C’est leur doute, leur doute chevillé au corps qui l’emporte.
Pour les juges, à l’évidence, un enfant ment, c’est la seule explication aux milliers d’affaires de pédocriminalité que la justice française laisse croître et embellir, aux centaines de milliers de mineurs que la justice française ne protège pas, c’est donc l’idéologie de la Justice sur le défaut de sérieux de la parole de l’enfant qui constitue LE scandale français.
Or, quoi qu’en dise Mme MACRON sur la parole de l’enfant, qui soudainement lui paraît un “vrai sujet”, la justice française, la police, ne se donnent pas les instruments de recueil de la parole de l’enfant, qui permettraient d’arriver à la faire valoir et prendre en compte.
Au Canada, Mireille SYR a théorisé et mis au point un protocole qui permet ce recueil, les USA l’utilisent, en France nous ignorons toutes ces possibilités scientifiques et préférons notre Moyen Age, à savoir un juge en robe, face à un enfant en souffrance, qui procède à une audition qui tient du gag ou du one man show à la Foresti.
L’ENFANCE AU COEUR dénonce inlassablement, dans les procédures civiles comme dans les procédures pénales, le peu de valeur accordée à la parole de l’enfant, et même à l’enfant lui-même, et pointe du doigt une Justice devenue une façade, une mascarade.

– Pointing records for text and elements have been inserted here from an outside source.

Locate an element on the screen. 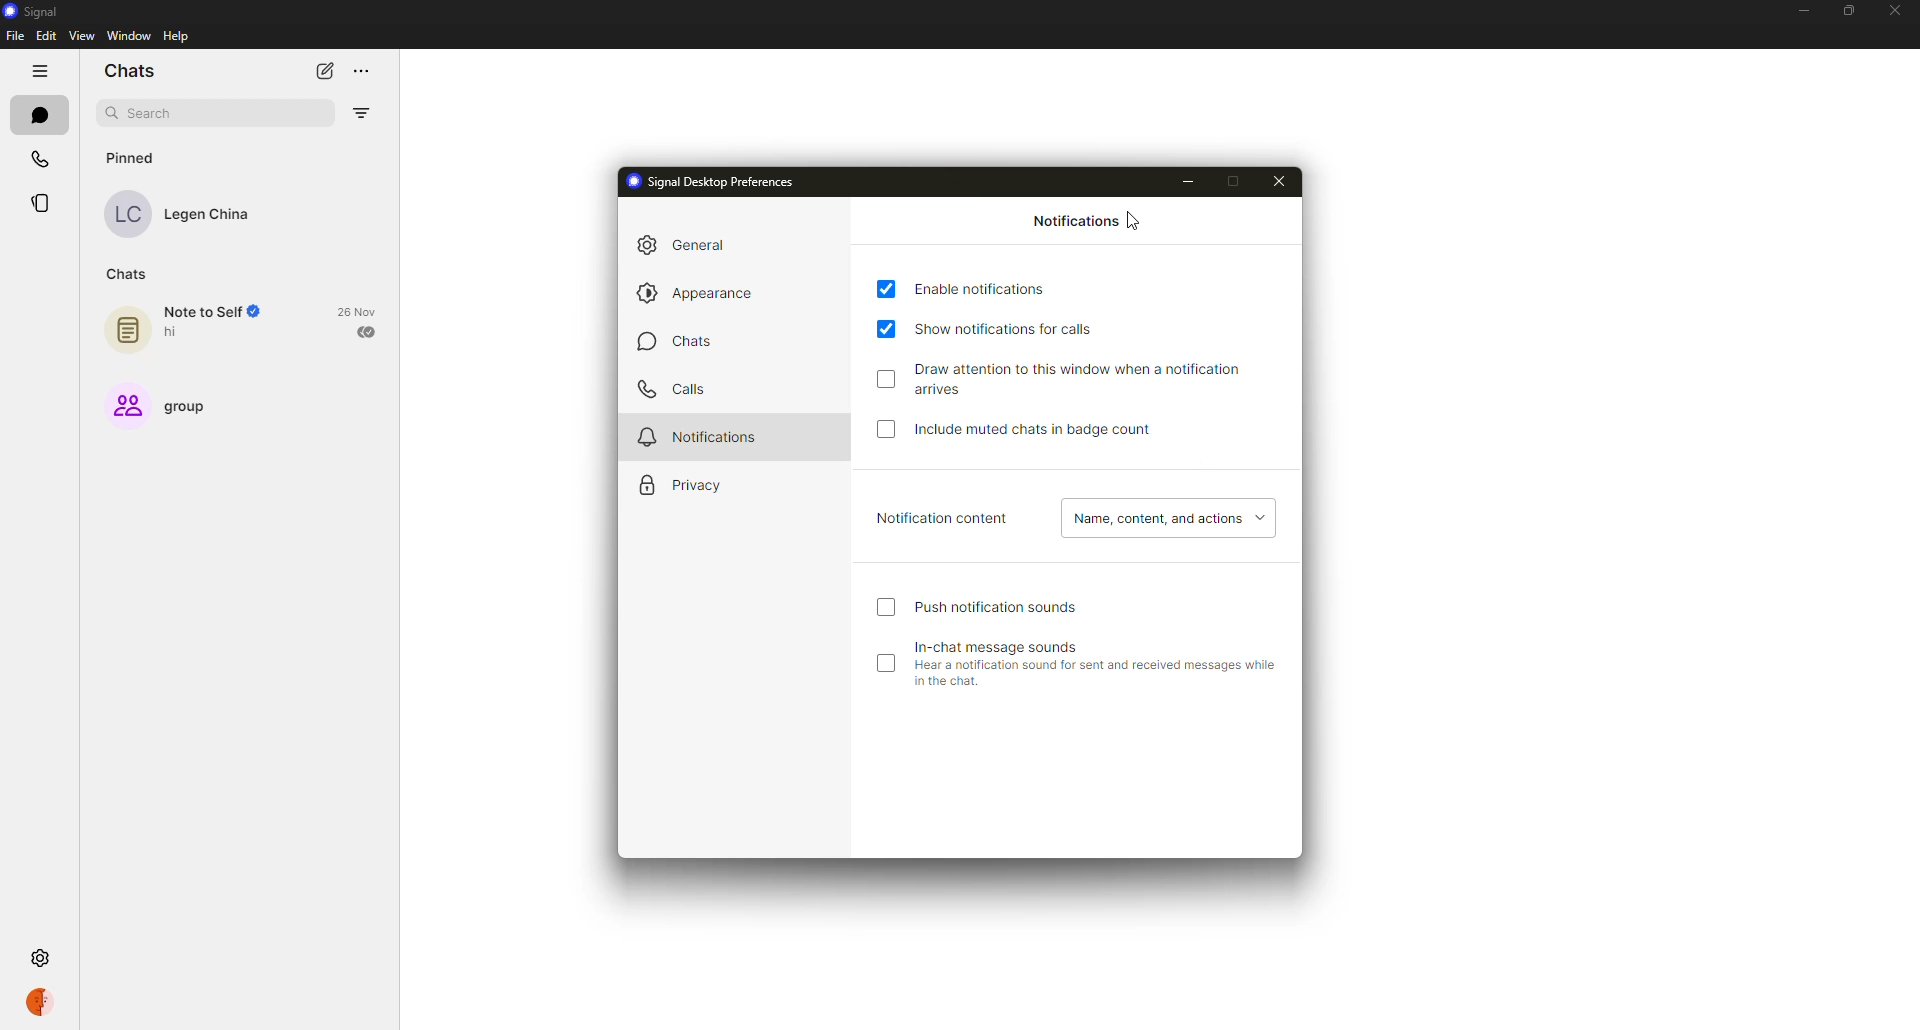 This screenshot has width=1920, height=1030. search is located at coordinates (154, 113).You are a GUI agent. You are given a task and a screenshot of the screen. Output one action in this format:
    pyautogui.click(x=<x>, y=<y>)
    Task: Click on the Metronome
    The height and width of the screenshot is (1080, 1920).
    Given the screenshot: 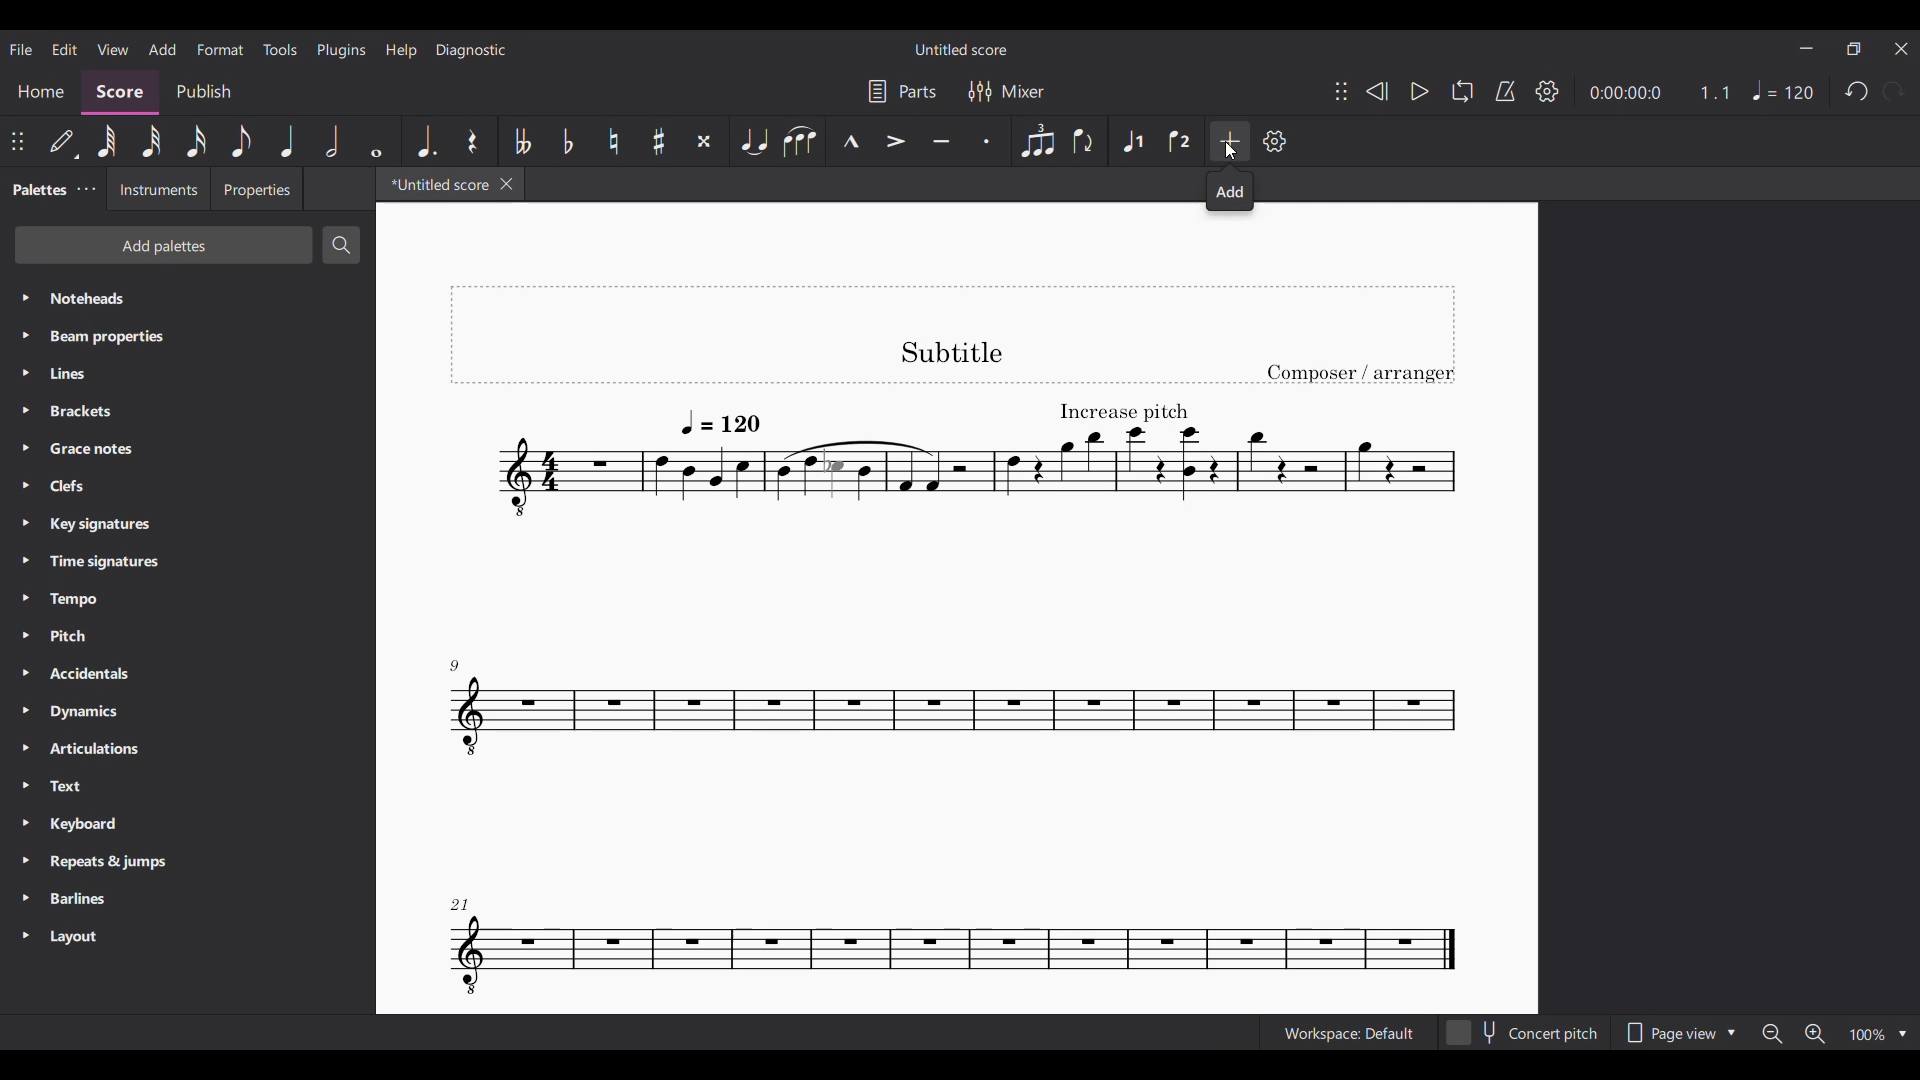 What is the action you would take?
    pyautogui.click(x=1505, y=91)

La seule réponse du juge sur laquelle il soit permis de compter, est sa décision de placement quand il sent que quelque chose ne tourne pas rond dans le dossier : il se défausse alors sur les services sociaux, et l’enfant est mis “au frigo”, c’est à dire privé de sa famille si elle est bienveillante … ou si elle est maltraitante, confié à des foyers dont personne ne sait (actualité oblige) s’ils seront des lieux éducatifs ou des lieux de délaissement voire de corruption !
Voilà la vérité, elle est dévoilée de temps en temps par des journalistes courageux, elle est révélée par des mamans en colère dans tout le pays, elle est plaidée par des avocats engagés mais elle ne fait pas forcément mouche.
Pourquoi ? Parce que notre pays, notre morale est de tout merchandiser, et l’enfant est une marchandise de plus, un business juteux qui rapporte à l’Etat 189 euros par jour quand il est placé.
L’enfant qui parle n’aboutit pas à faire punir l’agresseur, il aboutit la plupart du temps à se faire punir lui même une deuxième fois.
L’ENFANCE AU COEUR est à ses côtés pour dénoncer ces scandales, inlassablement.